I laughed, saying, "I imagined the mother complained to Mary about Mary's preparation of dinner one too many times."
Ms. Hitchcock did not disagree. She imitated the voice she imagined as that of Mary's mother. " 'Why did you do this? Why didn't you do that?' " Returning to her own voice, Ms. Hitchcock said, "I think one of the reasons that this story fascinates us is that many of us remember that part of our mothers. If you take that part and blow it up to its extreme, you can identify."
"Or," I suggested, "that part of yourself, too."
Mary Lamb, before her mother's death, helped supplement the family income by taking in sewing, an occupation spoken of in Lamb's day as "mantua making." I asked Ms. Hitchcock about this.

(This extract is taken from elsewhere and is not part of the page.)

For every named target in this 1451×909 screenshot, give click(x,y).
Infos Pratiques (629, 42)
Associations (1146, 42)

"'Mantua' comes from the French word monteau, meaning 'coat.' In Mary Lamb's time a mantua was a fashionable garment that was a cross between a vest and a dress, that covered another longer and fuller dress. A garment like that was the traditional mantua in the English fashion of the mid- to late 18th Century. By the time Mary Lamb herself was involved in the trade called 'mantua making,' mantua meant clothing in general.

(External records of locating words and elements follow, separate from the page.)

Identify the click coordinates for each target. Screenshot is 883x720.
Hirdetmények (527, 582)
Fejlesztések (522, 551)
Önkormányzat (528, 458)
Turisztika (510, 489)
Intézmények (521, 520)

"I was fascinated by the connotations of the term. I wasn't aware that it really did carry with it a connotation of sexuality. It's hard for us even to imagine today, but there's one image that I found of two milliners looking over a man, taking his measurements, and it's ripe with sexuality. You get the point from just that picture alone. Also, there were entire plays and novels written about the loose behavior of the mantua makers. So Mary was moving into a difficult reputation by taking up that trade."
"She must have felt humiliated."
"Yes, I think that was a factor in the whole spirit of the household, that they had lived so happily and protected in the Inner Temple, really sort of a walled community. And her father became unable to do his work and then his patron died, and they were forced to move into this tiny apartment. The apartment was in the law district but outside the walls and amidst the rabble of London."
"And the family was scraping together a living."
"That's right. The father got a little bit of money. His sister who lived with them was older than either the father or the mother but was also hard to live with. She had some sort of fund or pension or endowment, but it was minuscule. She paid her way, but that's all. Then there were the two sons bringing in a little money, but not much."
I found it interesting that after Mary knifed her mother, her family was not afraid of Mary. They didn't sense her as dangerous to them.
"They loved her," Ms. Hitchcock said. "They appreciated her and they honored her intellect. Really, the closest we get to hearing that someone might be frightened of her was a letter that Coleridge wrote to his wife after having witnessed one of Mary's oncoming manic episodes. But even his description is not one in which he fears for himself. It more has to do with Mary's awareness that she's losing control. She tells him, 'Here it comes again.' I think she had psychological sensitivity and control over herself and got to the point where she knew the signs and knew when it was time for her to return to the madhouse."
"One of your book's saddest points is your mention of Charles returning Mary to the madhouse and their carrying her straitjacket with them. That is heartbreaking."